Problem statement:
The lines you should transcribe are those from the one containing "Task: Copy Question 2 using its copy icon" to the end of the listing below, exactly, with pictures left out.

Start of Data to use

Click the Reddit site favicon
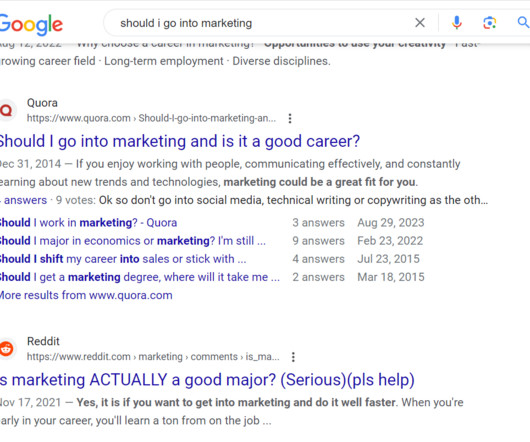Image resolution: width=530 pixels, height=442 pixels. tap(7, 348)
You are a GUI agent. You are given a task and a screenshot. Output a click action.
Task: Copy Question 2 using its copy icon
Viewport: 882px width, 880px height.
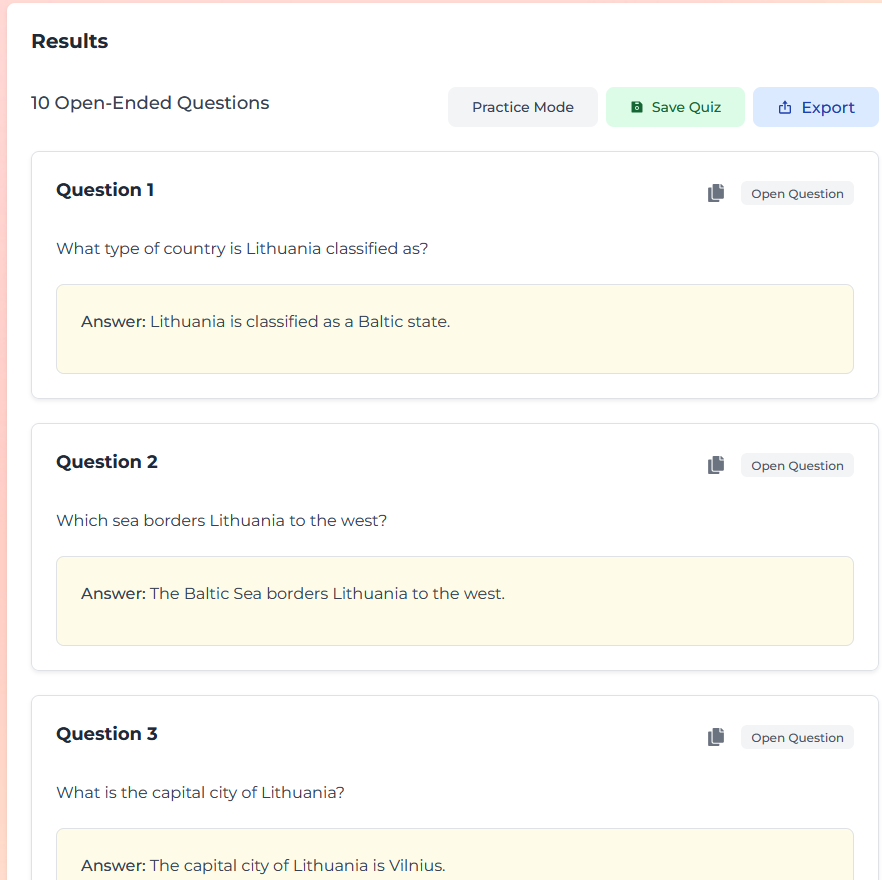tap(716, 465)
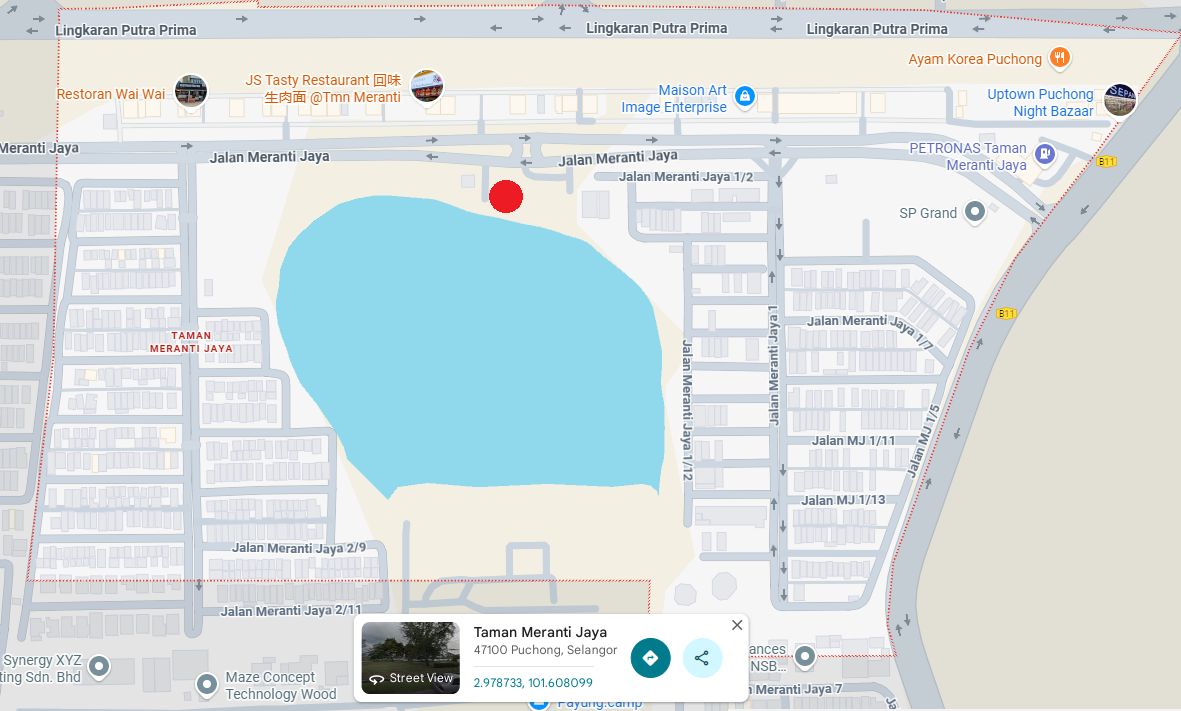The image size is (1181, 711).
Task: Click the Share icon in info card
Action: pos(702,658)
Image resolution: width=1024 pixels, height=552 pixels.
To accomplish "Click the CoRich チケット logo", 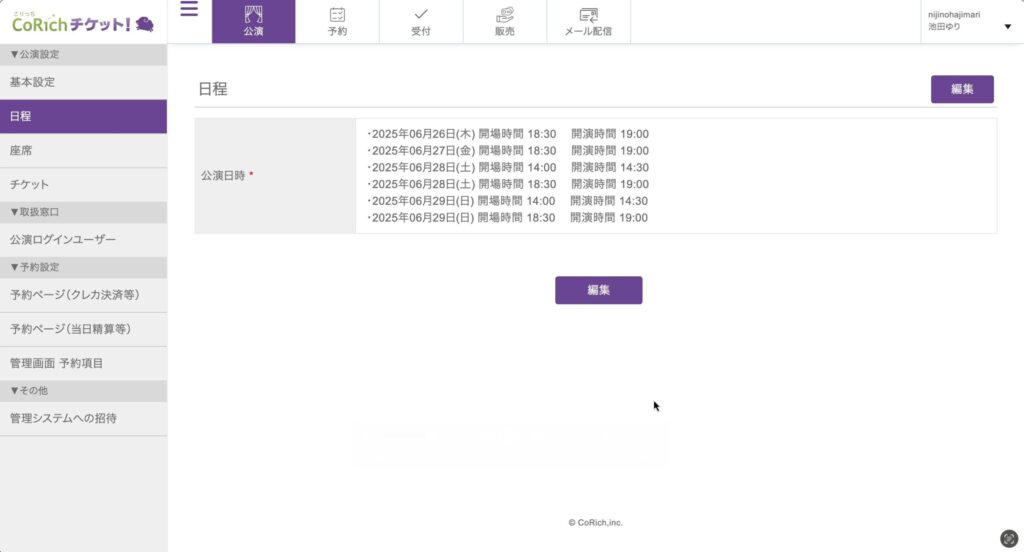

End of Data to use

Your response:
Task: Copy Question 2 using its copy icon
Viewport: 882px width, 880px height.
tap(716, 465)
The image size is (1181, 711).
Task: Click the Share icon in info card
Action: pos(702,658)
Image resolution: width=1024 pixels, height=552 pixels.
To accomplish "Click the CoRich チケット logo", 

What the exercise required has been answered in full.